▶ DATA TO EXAMINE:
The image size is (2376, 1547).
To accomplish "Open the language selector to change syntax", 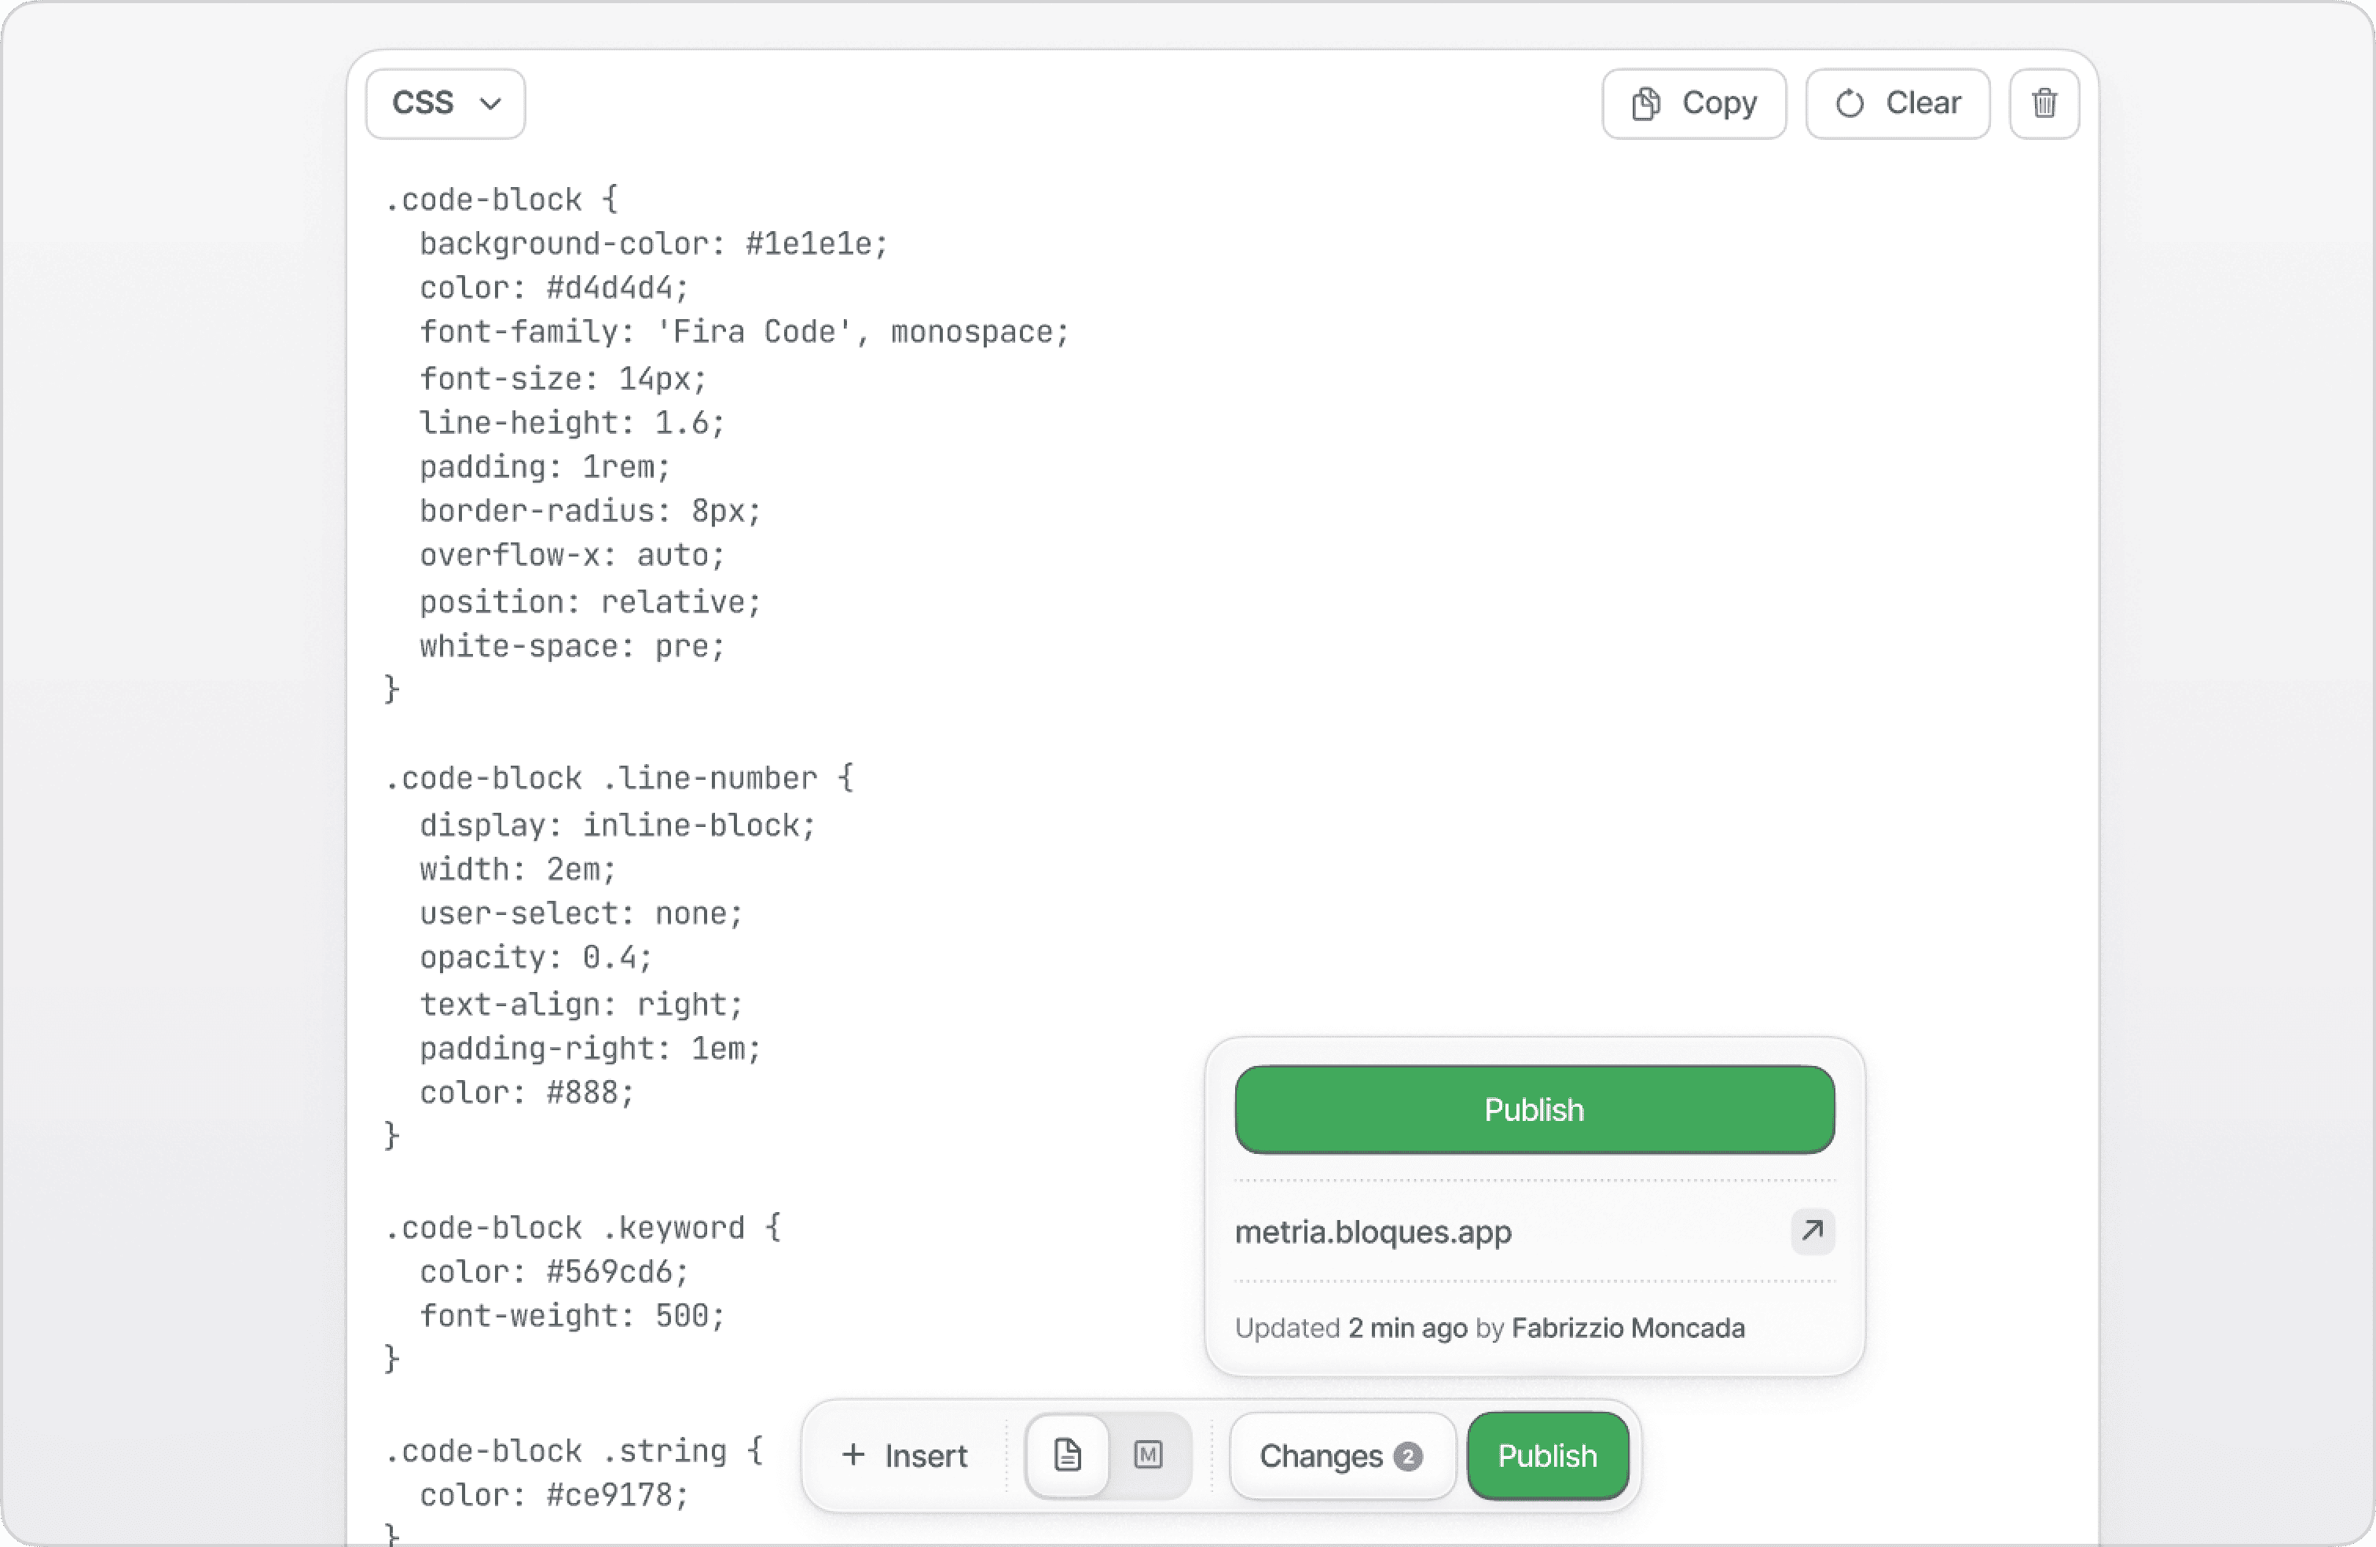I will (444, 103).
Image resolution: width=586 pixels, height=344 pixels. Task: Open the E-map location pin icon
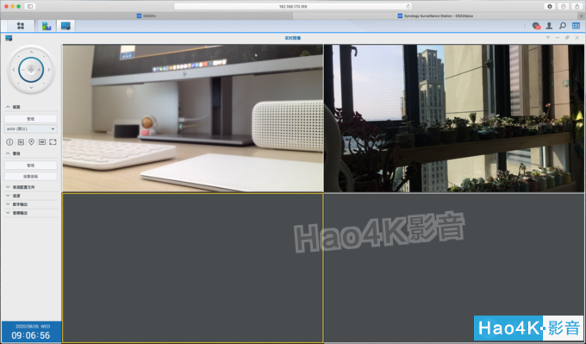31,142
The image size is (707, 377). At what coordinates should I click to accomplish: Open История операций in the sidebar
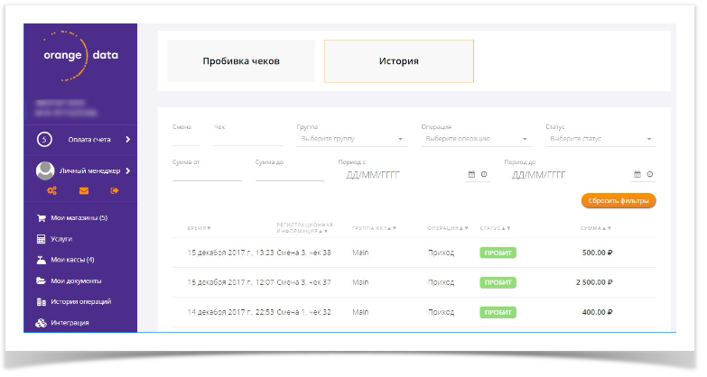80,301
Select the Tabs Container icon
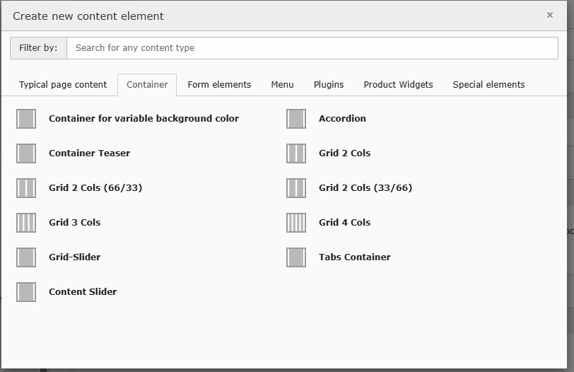 tap(296, 257)
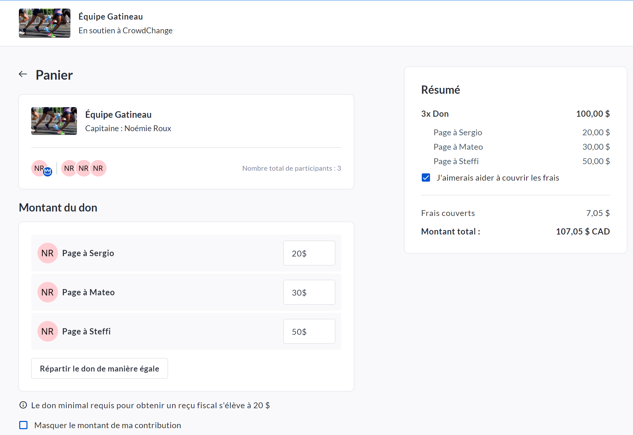Click the middle participant avatar in team card
The height and width of the screenshot is (435, 633).
tap(83, 168)
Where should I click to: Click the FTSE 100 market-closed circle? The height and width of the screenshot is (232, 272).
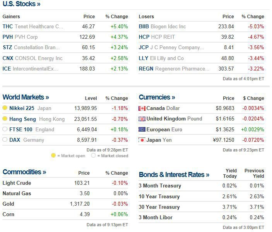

▶ WHAT YOU WILL DO: Output exactly the lines from the line containing "The image size is (707, 377)." through the last line of the records, both included, and leave out every picture.

▶ RESULT FOR THIS TASK:
The image size is (707, 377). At what coordinates should I click to accomplish: Open История операций in the sidebar
80,301
Select the Tabs Container icon
 tap(296, 257)
Click the middle participant avatar in team card
The height and width of the screenshot is (435, 633).
tap(83, 168)
Where should I click to: Click the FTSE 100 market-closed circle? The height and width of the screenshot is (232, 272).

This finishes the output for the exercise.